Cette loi dont le Monde nous parle avec tant de légèreté, permet qu’au lieu d’investir une chambre d’hôpital, notre homme puisse être envoyé direct à la morgue (paraît qu’il faut désengorger les hôpitaux). Elle autorise clairement les hommes en armure à ouvrir le feu, non seulement sur le citoyen récalcitrant, mais aussi (pour ceux à qui ça aurait échappé) sur tous les bons manifestants situés derrière (car oui, autant le savoir : les balles traversent les gens). S’il s’ensuit un mouvement de panique susceptible de faire en sorte que les forces de l’ordre se sentent « menacées », alors elles pourront continuer de tirer dans le tas. Elles parleront ensuite de « légitime défense », face à une bousculade de civils en débâcle.
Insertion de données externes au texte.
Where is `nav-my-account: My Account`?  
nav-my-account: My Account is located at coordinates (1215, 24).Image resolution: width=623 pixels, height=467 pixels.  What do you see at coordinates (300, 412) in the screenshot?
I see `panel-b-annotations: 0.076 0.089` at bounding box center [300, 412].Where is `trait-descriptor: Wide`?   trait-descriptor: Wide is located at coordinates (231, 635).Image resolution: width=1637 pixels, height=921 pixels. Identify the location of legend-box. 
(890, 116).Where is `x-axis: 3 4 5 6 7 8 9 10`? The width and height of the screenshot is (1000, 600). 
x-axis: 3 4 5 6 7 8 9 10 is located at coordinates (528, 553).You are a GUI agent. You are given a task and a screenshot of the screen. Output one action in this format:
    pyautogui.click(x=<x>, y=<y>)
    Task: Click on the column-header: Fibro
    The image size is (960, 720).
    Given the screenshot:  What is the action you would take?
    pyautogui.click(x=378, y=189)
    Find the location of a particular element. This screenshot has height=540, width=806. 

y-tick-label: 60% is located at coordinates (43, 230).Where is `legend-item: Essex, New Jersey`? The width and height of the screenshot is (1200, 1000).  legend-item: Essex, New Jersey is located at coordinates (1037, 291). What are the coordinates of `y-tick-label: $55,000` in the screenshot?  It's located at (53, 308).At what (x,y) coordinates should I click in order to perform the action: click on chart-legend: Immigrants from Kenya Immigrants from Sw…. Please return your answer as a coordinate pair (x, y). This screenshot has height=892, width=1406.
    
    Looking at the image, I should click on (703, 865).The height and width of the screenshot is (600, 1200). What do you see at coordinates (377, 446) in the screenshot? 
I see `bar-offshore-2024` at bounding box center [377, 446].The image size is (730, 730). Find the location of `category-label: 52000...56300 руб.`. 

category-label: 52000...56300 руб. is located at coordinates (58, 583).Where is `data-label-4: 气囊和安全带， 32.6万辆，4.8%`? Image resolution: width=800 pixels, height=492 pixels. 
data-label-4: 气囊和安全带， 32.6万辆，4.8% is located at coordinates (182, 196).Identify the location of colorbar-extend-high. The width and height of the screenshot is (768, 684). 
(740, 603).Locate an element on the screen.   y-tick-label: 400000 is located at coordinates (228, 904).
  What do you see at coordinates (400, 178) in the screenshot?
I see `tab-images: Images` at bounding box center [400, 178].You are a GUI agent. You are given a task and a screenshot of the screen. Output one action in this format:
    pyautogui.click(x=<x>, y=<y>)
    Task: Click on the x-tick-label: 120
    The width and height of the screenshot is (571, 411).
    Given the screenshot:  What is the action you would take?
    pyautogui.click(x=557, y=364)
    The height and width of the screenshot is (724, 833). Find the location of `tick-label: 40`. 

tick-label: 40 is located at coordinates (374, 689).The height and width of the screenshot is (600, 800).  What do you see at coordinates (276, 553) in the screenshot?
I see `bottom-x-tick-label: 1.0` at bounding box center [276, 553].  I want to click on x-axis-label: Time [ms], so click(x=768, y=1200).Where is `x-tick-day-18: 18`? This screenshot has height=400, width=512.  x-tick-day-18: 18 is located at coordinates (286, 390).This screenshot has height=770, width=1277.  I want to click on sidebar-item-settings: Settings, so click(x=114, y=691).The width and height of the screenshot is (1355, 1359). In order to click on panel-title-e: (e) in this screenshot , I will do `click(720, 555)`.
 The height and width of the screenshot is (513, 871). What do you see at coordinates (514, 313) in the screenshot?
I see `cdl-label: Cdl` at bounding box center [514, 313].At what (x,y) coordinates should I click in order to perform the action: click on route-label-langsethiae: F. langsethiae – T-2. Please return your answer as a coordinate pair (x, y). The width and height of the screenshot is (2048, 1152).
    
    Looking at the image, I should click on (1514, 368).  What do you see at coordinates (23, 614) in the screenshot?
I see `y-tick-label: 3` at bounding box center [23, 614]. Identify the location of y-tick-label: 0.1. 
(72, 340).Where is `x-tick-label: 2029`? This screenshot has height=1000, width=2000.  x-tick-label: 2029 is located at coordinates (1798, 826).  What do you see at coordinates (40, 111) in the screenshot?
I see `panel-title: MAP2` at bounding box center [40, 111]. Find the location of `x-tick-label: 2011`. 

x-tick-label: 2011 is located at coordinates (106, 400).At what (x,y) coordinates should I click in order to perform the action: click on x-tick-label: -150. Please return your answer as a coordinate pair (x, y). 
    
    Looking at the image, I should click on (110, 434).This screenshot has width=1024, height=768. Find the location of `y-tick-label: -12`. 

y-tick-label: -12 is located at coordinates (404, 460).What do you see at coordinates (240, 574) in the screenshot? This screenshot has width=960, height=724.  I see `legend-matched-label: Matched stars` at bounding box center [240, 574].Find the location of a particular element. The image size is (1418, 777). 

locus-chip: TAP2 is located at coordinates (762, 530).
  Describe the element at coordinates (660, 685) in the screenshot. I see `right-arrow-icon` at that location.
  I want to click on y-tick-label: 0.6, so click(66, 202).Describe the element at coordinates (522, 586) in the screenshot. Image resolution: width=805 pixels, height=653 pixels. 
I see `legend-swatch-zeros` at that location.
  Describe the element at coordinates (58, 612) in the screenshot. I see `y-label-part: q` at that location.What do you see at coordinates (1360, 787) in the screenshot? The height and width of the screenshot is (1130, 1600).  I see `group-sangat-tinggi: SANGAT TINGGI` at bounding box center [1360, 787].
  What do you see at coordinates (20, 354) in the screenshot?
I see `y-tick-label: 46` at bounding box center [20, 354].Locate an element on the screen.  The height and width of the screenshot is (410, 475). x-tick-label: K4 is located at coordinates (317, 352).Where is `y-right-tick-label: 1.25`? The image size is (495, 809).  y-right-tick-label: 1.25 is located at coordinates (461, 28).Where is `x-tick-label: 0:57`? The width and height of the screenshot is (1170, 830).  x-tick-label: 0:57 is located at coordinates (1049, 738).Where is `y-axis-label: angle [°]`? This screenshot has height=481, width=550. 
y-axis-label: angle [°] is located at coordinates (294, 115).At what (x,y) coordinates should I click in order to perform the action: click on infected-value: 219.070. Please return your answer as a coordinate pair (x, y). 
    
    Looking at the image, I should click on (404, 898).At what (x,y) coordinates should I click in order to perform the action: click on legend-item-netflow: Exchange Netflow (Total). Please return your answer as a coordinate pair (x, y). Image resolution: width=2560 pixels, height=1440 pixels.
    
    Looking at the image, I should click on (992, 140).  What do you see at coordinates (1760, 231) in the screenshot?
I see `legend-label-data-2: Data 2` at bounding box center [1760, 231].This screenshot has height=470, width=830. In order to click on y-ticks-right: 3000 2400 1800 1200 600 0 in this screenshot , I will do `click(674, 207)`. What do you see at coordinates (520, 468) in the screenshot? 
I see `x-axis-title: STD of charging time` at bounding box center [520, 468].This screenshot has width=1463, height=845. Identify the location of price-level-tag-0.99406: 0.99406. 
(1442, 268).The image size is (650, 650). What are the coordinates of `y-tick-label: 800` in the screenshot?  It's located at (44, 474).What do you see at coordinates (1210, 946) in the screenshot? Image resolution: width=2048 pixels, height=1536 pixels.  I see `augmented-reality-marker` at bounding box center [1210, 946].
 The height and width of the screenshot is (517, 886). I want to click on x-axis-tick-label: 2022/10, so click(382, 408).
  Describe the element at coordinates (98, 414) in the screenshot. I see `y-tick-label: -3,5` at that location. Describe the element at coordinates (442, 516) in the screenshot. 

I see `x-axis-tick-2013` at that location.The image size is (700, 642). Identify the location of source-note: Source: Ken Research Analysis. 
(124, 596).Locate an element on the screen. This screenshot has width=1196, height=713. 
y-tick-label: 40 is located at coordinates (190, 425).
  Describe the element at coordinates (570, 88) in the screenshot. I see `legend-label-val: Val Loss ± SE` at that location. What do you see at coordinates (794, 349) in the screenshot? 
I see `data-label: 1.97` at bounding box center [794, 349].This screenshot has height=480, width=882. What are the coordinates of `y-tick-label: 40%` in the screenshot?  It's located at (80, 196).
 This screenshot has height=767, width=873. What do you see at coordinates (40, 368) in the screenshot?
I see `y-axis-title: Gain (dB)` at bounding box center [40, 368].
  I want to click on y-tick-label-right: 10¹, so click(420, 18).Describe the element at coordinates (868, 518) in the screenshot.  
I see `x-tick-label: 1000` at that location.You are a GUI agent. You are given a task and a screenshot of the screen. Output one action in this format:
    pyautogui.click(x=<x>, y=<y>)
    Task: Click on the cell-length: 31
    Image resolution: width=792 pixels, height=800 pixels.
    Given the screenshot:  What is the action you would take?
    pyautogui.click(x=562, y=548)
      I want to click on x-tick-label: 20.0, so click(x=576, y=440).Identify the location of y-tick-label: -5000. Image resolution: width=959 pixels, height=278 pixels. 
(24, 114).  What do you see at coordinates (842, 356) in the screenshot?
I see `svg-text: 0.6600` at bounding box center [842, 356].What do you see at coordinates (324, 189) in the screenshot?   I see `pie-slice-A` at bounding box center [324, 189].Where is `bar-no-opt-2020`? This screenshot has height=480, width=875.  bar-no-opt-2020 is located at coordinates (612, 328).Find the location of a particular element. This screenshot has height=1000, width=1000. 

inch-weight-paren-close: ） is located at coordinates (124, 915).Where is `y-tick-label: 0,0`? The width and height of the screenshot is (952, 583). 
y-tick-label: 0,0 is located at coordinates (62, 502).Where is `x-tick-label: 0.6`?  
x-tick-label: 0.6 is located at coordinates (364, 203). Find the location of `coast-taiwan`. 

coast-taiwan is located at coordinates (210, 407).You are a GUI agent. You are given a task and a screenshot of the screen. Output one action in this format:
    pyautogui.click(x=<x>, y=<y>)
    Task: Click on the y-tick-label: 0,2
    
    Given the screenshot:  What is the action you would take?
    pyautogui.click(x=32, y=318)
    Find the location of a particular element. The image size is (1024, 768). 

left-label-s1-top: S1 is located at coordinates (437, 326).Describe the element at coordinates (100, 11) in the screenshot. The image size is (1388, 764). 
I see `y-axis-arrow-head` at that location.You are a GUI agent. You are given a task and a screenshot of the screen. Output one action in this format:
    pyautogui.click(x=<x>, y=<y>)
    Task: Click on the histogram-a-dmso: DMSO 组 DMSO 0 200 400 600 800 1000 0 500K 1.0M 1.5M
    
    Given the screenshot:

Deux ou trois fois comme ça, et tout le monde aura la trouille d’aller manifester. Les gens seront mécontents mais ça se verra moins... c’est pas beau, la démocratie ?

J’attends avec ferveur le moment où ces hommes en armure comprendront qu’ils servent d’abord le peuple, et non ses dirigeants. Le jour où ils comprendront que l’ennemi, ce n’est pas le peuple ; ce sont ses dirigeants. Où sont les De Gaulle d’aujourd’hui ? Collaborer avec l’oligarchie financière, se résigner à accepter les règles qu’elle nous dicte, c’est comme tolérer l’occupation en quarante. Quelle dignité pour ces dirigeants qui expliquent au peuple que c’est comme ça : on souffre, mais « c’est la crise », on n’y peut rien du tout ? « Les Allemands sont plus forts, on n’y peut rien : rendons-nous, collaborons ! »

Je vois d’ici les commentaires crachant que « c’est pas pareil, les Nazis tuaient des civils » ; la belle affaire. La malnutrition, le mal-logement tuent aussi ; et si l’on s’obstine à accepter, à se résigner, alors nos vies ne vaudront bientôt plus grand-chose. C’est déjà le cas pour des millions d’entre nous.